O símbolo é o único meio que nos permite tentar chegar às zonas interditas do pensamento às quais não é possível aceder pela via da lógica racional. Logo, ele é uma espécie de salvo-conduto que pode entreabrir portas que permanecem cerradas perante as arremetidas fácticas da razão. Ou pode ser uma espécie de arma de arremesso lançada na direcção do enigma ou do mistério. Mesmo assim, o símbolo opera de forma indirecta e analógica, e por defeito, restando sempre um núcleo duro que permanece hermeticamente fechado face á vontade fáustica de pretender conhecer ou desvendar todas as respostas, sejam quais forem os problemas ou os desafios. Isto significa, definitivamente, que a grande obra de arte apresenta sempre um remanescente simbólico que resiste a toda tentativa de descodificação lógica. Apenas as emoções podem indiciar as reverberações em forma de eco dessas presenças enigmáticas, obscuras e indefinidas que, a partir do cerco hermético, se nos apresentam em desafio na fronteira dos sentidos, onde não há palavras para uma descrição objectiva. Porque a arte é sempre subjectiva no que respeita à descodificação de sentidos ou de significados. Apenas conhecemos o significante, ou seja, aquilo que vemos, lemos ou ouvimos em forma de corpo material sensível, pertencente a este mundo objectivo. Quanto ao significado, será apenas pela via simbólica que de forma indirecta e analógica podemos chegar, e sempre por defeito, a forçar a porta que se entreabre ao sagrado, ao enigma e ao mistério, entidades últimas que se escondem nesse sombrio cerco hermético, como nos é proposto pelo grande filósofo espanhol, Eugenio Trías, na sua filosofia do limite.

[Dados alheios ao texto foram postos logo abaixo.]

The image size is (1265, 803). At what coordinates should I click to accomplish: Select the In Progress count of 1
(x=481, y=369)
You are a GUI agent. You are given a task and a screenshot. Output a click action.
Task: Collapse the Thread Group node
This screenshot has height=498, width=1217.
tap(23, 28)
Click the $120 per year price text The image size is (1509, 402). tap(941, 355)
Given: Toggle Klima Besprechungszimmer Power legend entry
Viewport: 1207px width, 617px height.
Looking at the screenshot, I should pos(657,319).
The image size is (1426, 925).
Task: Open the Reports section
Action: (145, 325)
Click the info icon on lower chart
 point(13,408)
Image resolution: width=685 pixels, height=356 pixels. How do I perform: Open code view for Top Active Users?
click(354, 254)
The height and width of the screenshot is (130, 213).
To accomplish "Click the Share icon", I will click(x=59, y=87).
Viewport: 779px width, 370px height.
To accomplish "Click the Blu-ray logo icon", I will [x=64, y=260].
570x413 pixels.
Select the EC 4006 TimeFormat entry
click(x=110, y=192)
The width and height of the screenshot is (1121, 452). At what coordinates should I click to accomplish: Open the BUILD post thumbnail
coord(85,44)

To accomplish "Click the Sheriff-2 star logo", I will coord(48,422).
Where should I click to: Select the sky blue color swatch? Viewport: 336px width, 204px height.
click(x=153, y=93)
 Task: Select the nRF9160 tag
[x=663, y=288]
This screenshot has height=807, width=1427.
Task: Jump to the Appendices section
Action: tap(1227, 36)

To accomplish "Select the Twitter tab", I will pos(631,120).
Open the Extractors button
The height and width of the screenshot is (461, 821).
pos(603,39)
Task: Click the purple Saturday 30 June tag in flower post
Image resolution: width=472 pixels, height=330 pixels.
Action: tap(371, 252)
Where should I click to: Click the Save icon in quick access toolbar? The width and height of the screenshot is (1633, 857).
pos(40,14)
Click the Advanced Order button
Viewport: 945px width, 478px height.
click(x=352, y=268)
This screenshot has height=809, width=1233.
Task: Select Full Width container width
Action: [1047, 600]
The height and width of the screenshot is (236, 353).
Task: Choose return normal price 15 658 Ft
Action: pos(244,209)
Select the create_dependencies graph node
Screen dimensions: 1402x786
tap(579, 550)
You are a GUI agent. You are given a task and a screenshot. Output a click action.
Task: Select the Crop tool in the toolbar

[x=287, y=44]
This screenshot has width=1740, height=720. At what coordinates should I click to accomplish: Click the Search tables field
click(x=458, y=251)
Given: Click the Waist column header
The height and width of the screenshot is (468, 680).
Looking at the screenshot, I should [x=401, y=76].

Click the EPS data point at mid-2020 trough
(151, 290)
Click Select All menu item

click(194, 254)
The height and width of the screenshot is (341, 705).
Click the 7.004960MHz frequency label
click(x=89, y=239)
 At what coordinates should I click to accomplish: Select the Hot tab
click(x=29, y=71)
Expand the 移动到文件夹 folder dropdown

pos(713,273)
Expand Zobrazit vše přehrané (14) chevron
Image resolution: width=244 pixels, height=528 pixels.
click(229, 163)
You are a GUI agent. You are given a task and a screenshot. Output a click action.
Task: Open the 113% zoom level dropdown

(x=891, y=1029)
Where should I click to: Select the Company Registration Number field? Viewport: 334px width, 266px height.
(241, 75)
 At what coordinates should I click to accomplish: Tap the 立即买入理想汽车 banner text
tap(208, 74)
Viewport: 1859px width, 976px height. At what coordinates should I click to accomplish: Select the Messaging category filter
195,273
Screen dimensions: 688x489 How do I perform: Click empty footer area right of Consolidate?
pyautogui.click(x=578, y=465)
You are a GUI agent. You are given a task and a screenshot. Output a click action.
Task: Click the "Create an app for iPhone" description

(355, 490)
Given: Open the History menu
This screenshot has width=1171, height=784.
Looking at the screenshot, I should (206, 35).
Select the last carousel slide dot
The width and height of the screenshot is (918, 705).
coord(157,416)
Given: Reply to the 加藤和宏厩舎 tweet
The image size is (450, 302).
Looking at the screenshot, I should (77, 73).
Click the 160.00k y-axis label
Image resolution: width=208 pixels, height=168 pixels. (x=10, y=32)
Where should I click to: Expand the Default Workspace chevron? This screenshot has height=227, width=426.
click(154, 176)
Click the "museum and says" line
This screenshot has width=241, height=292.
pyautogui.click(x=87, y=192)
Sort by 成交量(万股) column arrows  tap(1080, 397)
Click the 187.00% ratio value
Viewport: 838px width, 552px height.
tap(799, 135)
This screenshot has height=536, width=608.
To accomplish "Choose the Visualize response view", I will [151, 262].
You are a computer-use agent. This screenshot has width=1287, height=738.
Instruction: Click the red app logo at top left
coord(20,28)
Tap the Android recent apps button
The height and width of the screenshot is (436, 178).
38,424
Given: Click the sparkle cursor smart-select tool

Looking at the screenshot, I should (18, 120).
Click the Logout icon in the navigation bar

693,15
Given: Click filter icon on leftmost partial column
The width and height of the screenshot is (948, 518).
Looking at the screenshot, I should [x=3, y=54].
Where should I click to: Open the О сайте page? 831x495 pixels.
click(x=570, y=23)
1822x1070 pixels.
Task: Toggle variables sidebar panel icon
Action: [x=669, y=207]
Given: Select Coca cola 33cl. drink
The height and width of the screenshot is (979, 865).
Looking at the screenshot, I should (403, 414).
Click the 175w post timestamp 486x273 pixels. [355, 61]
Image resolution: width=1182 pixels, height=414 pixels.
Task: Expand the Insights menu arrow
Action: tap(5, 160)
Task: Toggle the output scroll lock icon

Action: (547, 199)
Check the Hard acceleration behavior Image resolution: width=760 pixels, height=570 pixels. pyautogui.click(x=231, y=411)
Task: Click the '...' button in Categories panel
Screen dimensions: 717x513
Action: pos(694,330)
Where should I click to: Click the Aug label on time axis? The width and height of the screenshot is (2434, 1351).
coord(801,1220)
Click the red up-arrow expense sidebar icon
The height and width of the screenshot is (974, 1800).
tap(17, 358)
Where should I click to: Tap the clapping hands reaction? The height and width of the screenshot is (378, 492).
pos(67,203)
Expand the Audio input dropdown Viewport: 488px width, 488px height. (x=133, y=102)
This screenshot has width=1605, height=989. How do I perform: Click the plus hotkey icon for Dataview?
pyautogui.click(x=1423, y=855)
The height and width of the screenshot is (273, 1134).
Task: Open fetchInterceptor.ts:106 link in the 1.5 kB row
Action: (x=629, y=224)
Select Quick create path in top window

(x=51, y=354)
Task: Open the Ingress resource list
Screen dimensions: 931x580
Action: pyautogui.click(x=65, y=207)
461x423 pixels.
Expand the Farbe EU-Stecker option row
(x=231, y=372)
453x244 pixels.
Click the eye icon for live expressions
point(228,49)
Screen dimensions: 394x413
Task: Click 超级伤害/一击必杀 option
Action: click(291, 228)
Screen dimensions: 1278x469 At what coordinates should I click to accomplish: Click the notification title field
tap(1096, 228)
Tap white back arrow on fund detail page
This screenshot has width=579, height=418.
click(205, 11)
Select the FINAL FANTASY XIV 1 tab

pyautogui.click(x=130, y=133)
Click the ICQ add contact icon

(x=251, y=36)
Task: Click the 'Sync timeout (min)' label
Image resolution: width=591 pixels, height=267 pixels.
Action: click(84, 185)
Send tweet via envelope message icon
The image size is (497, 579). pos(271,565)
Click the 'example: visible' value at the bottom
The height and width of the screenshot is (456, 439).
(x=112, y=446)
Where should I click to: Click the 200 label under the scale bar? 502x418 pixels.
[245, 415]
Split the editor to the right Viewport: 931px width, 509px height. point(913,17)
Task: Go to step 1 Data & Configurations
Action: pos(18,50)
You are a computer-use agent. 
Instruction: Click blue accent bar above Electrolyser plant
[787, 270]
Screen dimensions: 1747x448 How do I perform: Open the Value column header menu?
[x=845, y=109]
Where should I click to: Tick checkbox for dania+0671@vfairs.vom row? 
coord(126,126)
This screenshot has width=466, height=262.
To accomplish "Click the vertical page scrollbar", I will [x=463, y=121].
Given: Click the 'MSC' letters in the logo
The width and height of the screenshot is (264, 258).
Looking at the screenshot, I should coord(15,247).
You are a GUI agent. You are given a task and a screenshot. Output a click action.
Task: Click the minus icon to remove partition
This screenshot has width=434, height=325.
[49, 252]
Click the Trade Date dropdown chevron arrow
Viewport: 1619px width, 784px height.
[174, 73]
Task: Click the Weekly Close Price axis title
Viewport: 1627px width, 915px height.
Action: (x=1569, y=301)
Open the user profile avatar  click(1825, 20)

Nisto reside o cerne, o poder último e insubstituível do símbolo que transparece sob as formas sensíveis da obra de arte. E, como se vem afirmando, pertence ao observador, a cada um de nós, a todos, a tarefa (aliciante e difícil ao mesmo tempo) de forçar, por todos os meios, os patamares mais obscuros e distantes do reino dos sentidos e dos significados que se nos apresentam pela via simbólica. Ora, esta via, este caminho irregular, íngreme e fronteiriço faz parte dos itinerários revisitados pelo homo viator, aqui apresentado no disfarce de motociclista: uma poderosa forma de se dar a conhecer.
A rotunda apresenta-se no cruzamento de duas vias que percorrem a cidade de Barcelos, de nascente para poente e de norte para sul. Sobre uma pedra de granito, trabalhada em paralelepípedo, estende-se uma chapa de aço patinado pela ferrugem do tempo e, sobre esta, por sua vez, apresenta-se um conjunto modelado em bronze e formado por um motociclo montado por um homem e uma mulher, orientados para poente. Estão dados os significantes e respectivos significados directos e óbvios. Mas, será apenas isso que vemos? Ou tratar-se-á de uma máscara sob a qual se disfarça o homo viator – viajante eternamente insatisfeito?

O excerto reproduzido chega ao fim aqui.